* WHAT NEEDS TO BE DONE
Work out how many lines in the listing below include the word "screenshot". Give nothing but the number.
===============
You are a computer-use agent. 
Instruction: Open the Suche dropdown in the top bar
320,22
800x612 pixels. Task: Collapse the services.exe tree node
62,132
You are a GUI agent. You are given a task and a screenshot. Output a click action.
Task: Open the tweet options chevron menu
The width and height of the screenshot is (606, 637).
===============
* TASK OUTPUT
2